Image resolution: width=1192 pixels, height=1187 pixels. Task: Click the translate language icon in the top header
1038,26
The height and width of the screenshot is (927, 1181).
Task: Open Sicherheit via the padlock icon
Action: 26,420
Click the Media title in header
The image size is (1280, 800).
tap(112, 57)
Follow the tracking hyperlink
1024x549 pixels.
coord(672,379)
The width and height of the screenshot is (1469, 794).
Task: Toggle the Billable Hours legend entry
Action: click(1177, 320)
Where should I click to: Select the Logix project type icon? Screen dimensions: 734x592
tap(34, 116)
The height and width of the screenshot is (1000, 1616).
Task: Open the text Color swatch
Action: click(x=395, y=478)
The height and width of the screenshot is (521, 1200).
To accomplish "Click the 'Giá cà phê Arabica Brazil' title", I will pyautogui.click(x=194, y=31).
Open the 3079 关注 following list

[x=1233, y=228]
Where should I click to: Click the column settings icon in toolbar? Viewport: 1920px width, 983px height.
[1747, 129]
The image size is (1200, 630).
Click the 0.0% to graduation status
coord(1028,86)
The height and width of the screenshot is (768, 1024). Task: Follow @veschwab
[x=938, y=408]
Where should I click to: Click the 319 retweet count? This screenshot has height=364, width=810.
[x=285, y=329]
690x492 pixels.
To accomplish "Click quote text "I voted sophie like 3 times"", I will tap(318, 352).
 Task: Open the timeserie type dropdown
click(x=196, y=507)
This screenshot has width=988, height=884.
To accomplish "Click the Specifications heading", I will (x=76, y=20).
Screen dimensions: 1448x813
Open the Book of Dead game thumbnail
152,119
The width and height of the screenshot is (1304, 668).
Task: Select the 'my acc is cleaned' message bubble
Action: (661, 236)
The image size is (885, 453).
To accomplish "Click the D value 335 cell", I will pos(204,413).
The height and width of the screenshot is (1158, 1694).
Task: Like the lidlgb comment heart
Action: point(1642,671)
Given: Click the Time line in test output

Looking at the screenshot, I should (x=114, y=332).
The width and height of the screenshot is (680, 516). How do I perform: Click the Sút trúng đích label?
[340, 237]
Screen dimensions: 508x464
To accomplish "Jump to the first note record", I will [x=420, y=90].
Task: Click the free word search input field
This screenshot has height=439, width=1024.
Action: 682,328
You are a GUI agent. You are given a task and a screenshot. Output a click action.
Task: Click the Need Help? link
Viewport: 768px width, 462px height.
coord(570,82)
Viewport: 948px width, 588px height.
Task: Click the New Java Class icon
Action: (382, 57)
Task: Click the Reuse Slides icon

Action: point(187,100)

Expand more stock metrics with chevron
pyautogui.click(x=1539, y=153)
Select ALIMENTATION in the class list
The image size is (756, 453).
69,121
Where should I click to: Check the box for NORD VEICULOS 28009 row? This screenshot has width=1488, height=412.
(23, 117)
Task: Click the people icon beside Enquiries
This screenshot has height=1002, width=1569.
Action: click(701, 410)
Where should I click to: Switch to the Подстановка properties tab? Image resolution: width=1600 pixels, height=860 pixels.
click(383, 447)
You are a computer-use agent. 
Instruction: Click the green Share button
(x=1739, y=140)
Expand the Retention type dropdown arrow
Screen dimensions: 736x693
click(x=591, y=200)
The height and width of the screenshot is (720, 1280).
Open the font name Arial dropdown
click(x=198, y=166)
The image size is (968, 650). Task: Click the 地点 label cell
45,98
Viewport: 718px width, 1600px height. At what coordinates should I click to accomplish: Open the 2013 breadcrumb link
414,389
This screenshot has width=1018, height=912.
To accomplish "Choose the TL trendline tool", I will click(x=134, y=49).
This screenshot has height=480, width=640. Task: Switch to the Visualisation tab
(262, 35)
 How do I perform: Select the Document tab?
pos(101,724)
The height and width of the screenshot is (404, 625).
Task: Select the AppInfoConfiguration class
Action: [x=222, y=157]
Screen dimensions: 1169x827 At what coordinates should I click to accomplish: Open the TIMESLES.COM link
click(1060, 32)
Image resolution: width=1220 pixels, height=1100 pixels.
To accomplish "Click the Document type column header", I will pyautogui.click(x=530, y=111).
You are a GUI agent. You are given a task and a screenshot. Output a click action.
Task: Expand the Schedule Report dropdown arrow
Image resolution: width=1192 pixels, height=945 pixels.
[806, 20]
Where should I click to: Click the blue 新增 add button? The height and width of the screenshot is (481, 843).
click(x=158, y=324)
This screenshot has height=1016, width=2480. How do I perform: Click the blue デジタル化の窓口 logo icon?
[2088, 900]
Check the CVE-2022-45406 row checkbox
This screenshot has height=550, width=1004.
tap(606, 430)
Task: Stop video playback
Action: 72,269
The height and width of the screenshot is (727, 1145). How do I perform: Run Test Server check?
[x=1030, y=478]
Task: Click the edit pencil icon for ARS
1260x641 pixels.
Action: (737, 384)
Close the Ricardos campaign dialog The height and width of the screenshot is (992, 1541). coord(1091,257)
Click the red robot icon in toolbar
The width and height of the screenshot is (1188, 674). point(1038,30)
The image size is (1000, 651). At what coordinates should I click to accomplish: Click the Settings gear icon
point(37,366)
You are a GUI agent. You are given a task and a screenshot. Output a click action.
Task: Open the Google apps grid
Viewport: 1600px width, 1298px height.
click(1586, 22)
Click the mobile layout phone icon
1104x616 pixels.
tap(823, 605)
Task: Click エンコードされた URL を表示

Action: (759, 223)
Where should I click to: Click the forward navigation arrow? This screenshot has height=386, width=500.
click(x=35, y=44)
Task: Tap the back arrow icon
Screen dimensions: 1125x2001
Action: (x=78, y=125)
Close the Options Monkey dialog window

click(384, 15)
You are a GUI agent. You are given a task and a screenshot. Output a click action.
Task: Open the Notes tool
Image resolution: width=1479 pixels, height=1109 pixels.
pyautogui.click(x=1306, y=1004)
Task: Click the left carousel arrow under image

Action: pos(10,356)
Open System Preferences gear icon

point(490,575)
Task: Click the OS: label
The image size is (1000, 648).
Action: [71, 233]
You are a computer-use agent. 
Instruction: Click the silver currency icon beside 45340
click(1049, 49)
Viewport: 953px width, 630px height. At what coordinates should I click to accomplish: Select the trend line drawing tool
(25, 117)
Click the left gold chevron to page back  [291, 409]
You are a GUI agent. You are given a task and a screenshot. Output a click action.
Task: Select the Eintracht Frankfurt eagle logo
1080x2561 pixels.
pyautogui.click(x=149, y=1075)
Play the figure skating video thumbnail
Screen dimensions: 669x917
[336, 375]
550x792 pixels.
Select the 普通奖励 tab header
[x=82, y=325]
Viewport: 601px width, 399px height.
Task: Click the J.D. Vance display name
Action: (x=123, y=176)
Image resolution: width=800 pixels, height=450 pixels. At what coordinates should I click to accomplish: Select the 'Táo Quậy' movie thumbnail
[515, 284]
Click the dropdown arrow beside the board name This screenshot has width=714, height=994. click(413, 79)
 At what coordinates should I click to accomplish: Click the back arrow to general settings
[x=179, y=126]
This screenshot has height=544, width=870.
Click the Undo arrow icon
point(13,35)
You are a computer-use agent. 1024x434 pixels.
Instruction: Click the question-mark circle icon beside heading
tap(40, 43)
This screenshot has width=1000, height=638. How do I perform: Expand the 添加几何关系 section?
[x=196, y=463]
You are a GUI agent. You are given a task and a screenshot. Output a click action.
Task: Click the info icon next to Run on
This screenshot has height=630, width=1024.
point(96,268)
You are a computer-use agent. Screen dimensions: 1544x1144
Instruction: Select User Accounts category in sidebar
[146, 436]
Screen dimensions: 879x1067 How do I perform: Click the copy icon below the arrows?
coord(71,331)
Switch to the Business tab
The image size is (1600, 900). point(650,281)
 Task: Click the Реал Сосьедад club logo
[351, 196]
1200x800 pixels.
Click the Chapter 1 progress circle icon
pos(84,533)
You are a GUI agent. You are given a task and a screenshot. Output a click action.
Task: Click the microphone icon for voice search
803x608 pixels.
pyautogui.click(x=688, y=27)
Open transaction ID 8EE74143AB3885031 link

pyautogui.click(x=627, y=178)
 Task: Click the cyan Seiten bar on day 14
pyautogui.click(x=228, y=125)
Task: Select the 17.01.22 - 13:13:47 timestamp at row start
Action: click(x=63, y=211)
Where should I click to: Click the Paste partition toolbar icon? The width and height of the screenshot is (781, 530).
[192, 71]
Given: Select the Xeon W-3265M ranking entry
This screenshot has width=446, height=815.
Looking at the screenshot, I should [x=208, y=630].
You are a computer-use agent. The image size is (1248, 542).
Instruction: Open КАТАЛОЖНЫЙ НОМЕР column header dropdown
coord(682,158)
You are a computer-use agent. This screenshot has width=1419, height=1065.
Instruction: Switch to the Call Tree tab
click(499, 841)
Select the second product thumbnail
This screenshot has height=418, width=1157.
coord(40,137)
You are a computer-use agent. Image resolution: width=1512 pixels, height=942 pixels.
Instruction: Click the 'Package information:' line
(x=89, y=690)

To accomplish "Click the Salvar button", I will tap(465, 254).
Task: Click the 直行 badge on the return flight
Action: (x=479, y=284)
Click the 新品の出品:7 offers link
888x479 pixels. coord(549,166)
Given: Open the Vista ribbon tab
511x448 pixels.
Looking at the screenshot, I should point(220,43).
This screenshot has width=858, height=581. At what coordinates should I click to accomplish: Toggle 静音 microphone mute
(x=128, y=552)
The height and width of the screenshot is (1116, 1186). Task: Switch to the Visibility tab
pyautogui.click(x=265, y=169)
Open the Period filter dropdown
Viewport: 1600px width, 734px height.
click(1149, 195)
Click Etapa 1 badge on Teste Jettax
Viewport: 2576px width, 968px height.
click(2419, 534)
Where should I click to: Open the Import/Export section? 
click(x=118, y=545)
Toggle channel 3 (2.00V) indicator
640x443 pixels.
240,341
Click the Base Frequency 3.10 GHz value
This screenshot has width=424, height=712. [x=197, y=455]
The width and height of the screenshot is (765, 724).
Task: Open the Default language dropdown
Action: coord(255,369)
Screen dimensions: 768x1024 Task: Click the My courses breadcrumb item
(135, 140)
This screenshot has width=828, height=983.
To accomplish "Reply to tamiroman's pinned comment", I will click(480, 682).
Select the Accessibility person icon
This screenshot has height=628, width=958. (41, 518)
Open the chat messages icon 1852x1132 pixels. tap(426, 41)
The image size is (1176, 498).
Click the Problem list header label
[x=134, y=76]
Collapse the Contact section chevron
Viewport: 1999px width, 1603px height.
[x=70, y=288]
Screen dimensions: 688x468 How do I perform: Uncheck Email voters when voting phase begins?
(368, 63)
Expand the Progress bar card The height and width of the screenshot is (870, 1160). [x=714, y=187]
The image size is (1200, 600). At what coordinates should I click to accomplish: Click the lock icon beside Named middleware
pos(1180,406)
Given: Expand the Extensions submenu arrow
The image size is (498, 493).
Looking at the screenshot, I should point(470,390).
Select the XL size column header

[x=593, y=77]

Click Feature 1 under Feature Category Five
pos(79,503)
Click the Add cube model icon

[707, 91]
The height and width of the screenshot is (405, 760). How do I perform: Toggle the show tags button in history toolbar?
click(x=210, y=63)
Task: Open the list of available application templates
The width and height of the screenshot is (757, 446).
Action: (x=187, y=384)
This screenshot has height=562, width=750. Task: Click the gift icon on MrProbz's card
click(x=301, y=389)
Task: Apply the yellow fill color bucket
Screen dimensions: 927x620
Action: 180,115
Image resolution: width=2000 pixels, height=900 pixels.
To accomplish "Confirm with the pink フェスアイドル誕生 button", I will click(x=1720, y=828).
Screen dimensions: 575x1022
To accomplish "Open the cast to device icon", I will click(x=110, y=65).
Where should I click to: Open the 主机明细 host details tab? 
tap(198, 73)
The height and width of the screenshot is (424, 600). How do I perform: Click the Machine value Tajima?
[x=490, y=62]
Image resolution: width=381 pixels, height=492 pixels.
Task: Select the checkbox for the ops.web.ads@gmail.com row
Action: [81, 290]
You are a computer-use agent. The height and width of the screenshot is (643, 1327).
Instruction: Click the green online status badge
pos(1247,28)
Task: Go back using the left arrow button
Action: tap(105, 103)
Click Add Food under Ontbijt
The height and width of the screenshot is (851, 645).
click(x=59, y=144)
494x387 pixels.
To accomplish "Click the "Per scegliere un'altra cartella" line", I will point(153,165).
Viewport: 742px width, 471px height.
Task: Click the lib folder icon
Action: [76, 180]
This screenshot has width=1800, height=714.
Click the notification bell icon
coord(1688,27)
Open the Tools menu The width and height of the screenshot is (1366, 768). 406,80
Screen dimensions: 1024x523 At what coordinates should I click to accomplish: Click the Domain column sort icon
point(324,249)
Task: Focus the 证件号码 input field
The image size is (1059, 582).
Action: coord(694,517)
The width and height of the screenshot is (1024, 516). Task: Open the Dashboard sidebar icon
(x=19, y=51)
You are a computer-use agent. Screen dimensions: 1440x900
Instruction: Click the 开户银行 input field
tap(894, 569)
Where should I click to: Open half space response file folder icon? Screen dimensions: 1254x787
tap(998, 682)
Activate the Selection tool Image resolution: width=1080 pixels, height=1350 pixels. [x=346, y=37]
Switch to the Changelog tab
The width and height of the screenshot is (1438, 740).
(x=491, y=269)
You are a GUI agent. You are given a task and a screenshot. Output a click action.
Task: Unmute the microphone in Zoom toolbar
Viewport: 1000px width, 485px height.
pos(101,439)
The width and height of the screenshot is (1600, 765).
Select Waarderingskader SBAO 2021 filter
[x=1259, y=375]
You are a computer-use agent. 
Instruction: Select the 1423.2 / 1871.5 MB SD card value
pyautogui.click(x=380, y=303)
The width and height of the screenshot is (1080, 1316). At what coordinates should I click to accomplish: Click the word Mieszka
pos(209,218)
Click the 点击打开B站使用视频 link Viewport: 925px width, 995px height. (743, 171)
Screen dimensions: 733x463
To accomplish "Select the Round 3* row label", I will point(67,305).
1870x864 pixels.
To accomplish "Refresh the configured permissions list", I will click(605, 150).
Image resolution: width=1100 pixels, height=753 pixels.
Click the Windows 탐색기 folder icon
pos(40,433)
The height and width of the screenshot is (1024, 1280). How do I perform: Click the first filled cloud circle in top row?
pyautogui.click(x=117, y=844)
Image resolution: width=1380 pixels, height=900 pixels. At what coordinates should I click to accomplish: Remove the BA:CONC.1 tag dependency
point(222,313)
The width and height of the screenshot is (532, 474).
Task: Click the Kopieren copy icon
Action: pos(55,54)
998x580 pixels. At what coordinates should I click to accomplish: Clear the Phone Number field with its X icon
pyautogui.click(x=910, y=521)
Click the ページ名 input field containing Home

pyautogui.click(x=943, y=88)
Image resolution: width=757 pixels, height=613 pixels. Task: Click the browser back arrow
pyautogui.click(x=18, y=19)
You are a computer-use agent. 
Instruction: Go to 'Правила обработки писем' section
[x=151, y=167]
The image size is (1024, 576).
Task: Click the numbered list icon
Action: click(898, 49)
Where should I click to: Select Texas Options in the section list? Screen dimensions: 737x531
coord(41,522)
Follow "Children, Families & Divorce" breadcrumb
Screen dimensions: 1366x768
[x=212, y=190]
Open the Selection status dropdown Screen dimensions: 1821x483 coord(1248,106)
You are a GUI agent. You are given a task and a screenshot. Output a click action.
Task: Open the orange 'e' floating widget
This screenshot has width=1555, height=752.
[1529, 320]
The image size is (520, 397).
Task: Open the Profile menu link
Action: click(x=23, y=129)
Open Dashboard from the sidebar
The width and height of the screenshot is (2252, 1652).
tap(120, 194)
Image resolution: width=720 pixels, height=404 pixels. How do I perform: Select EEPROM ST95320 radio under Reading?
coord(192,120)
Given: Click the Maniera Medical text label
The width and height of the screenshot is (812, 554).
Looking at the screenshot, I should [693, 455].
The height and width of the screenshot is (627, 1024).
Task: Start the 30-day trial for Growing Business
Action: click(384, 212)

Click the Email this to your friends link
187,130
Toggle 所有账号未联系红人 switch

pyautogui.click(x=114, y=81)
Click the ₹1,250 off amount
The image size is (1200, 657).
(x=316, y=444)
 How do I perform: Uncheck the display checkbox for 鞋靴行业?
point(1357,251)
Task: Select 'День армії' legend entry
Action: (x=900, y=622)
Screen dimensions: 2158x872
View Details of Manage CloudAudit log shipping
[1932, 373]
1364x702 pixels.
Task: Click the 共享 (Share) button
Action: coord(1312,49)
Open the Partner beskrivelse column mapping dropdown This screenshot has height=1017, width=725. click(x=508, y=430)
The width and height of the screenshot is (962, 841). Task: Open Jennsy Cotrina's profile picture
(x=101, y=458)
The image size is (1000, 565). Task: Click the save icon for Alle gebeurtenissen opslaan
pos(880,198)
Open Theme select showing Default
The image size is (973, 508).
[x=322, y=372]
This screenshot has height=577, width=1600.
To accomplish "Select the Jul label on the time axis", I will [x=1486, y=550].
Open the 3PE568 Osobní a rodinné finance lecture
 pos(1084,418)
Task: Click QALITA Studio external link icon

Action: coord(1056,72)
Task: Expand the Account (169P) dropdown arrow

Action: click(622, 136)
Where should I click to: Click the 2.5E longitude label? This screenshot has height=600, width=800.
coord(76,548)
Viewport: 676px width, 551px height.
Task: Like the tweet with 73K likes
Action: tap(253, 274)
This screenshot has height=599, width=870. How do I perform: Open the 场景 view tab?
===============
→ **What to work on**: Please give the number of lines in the data above where the word "search" appears, and nothing besides.

→ **Task response**: 2